:: Work required ::
Retype the items from the line containing "Given: Select the All filter tab" up to and including the line containing "Action: pyautogui.click(x=687, y=42)", keeping every line as it appears.

Start of Extracted records

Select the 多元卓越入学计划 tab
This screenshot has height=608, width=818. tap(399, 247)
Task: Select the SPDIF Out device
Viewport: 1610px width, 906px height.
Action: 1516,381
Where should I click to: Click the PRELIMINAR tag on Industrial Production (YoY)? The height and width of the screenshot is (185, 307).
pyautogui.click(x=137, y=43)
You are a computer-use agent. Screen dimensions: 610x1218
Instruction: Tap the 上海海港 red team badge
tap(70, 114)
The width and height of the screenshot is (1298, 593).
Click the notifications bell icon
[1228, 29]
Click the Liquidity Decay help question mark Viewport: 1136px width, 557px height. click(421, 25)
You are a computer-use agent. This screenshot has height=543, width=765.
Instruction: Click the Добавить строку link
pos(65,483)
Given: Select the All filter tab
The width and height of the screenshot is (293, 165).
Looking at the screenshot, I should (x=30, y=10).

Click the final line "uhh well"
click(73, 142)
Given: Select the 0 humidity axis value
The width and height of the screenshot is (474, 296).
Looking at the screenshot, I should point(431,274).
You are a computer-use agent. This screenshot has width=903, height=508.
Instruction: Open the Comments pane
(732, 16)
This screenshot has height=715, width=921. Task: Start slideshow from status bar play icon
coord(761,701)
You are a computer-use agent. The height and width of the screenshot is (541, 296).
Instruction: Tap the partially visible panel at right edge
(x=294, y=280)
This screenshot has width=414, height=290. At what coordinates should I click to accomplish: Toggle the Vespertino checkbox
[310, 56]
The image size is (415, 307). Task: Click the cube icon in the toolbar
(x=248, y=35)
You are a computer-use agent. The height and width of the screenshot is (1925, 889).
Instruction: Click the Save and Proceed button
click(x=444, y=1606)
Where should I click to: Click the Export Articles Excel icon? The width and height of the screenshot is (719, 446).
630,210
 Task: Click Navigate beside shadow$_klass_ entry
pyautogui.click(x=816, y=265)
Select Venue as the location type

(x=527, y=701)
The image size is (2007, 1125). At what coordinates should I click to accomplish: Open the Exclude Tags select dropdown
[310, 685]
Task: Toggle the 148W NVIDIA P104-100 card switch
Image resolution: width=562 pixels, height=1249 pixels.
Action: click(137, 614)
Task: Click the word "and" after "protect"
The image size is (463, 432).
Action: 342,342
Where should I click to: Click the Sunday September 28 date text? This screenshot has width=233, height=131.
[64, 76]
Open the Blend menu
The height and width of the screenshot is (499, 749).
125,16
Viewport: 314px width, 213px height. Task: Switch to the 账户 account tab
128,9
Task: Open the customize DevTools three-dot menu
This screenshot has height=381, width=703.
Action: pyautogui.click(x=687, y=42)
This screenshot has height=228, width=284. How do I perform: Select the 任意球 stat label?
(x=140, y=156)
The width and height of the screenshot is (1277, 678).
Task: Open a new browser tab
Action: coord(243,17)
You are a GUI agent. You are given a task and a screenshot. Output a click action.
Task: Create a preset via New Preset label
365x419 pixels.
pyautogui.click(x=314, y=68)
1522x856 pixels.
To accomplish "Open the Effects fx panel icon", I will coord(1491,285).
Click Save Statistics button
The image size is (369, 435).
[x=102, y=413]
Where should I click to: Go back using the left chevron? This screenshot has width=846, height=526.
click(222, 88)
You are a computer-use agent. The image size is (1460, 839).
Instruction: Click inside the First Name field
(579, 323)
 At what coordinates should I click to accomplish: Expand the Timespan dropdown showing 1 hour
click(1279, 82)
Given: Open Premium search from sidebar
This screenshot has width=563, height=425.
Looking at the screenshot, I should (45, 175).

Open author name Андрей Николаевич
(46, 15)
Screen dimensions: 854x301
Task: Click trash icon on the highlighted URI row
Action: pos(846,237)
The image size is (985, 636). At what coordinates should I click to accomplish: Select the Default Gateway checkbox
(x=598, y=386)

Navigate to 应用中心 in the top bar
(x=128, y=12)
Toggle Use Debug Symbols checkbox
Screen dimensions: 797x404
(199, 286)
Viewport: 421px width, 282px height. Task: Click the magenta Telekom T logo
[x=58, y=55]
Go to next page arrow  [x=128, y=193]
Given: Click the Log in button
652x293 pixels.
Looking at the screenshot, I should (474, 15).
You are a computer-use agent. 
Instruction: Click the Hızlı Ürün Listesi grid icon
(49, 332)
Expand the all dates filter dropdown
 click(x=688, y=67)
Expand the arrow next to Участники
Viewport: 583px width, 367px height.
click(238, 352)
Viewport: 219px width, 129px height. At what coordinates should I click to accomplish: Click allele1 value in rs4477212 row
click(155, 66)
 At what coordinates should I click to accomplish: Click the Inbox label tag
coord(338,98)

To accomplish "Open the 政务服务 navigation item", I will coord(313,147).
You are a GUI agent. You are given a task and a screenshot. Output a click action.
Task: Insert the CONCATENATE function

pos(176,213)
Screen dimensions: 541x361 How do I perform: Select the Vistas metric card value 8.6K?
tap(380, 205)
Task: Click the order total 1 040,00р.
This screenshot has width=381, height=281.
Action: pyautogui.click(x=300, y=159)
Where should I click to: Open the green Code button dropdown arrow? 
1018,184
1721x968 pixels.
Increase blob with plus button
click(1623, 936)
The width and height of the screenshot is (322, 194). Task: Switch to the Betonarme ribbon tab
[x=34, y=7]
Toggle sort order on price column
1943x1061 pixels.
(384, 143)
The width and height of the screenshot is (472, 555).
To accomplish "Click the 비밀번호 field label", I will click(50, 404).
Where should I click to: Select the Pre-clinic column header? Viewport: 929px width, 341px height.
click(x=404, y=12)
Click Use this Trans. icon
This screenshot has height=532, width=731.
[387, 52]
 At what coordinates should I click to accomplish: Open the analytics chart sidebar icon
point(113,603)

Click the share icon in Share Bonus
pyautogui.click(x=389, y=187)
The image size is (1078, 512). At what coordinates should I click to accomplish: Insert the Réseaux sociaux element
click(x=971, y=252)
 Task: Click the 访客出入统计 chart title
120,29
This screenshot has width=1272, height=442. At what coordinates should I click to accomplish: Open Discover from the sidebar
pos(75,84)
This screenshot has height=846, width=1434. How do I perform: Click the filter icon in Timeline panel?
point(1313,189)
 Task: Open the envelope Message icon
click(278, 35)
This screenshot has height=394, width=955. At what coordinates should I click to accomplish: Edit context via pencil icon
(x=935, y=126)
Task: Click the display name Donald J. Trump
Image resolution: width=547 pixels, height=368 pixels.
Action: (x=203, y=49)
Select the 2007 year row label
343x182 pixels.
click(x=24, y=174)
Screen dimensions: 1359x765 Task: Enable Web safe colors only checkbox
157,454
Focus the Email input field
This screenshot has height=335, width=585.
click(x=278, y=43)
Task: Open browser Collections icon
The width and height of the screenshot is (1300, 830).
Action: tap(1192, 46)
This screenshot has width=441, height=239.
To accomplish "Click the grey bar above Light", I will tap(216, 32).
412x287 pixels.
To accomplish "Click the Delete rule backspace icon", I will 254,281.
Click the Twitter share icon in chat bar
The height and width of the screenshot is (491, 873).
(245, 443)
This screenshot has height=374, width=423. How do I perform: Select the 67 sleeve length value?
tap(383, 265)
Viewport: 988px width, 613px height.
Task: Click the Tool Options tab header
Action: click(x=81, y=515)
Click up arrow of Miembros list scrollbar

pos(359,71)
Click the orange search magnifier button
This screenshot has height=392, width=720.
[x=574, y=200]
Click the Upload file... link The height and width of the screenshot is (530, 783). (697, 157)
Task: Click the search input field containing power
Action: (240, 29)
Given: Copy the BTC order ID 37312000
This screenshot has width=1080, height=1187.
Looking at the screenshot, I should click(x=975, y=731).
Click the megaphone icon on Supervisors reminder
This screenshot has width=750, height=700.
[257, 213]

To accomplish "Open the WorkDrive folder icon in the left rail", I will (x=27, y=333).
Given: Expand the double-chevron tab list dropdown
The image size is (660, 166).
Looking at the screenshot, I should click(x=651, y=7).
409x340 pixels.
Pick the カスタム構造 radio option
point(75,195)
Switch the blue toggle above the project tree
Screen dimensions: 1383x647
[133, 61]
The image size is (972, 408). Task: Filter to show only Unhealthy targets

End of Extracted records

:: Reply ::
Given: Select the All filter tab
The width and height of the screenshot is (293, 165).
Looking at the screenshot, I should (x=30, y=10).

Click the final line "uhh well"
click(73, 142)
Given: Select the 0 humidity axis value
The width and height of the screenshot is (474, 296).
Looking at the screenshot, I should point(431,274).
You are a computer-use agent. This screenshot has width=903, height=508.
Instruction: Open the Comments pane
(732, 16)
This screenshot has height=715, width=921. Task: Start slideshow from status bar play icon
coord(761,701)
You are a computer-use agent. The height and width of the screenshot is (541, 296).
Instruction: Tap the partially visible panel at right edge
(x=294, y=280)
This screenshot has width=414, height=290. At what coordinates should I click to accomplish: Toggle the Vespertino checkbox
[310, 56]
The image size is (415, 307). Task: Click the cube icon in the toolbar
(x=248, y=35)
You are a computer-use agent. The height and width of the screenshot is (1925, 889).
Instruction: Click the Save and Proceed button
click(x=444, y=1606)
Where should I click to: Click the Export Articles Excel icon? The width and height of the screenshot is (719, 446).
630,210
 Task: Click Navigate beside shadow$_klass_ entry
pyautogui.click(x=816, y=265)
Select Venue as the location type

(x=527, y=701)
The image size is (2007, 1125). At what coordinates should I click to accomplish: Open the Exclude Tags select dropdown
[310, 685]
Task: Toggle the 148W NVIDIA P104-100 card switch
Image resolution: width=562 pixels, height=1249 pixels.
Action: click(137, 614)
Task: Click the word "and" after "protect"
The image size is (463, 432).
Action: 342,342
Where should I click to: Click the Sunday September 28 date text? This screenshot has width=233, height=131.
[64, 76]
Open the Blend menu
The height and width of the screenshot is (499, 749).
125,16
Viewport: 314px width, 213px height. Task: Switch to the 账户 account tab
128,9
Task: Open the customize DevTools three-dot menu
This screenshot has height=381, width=703.
Action: pyautogui.click(x=687, y=42)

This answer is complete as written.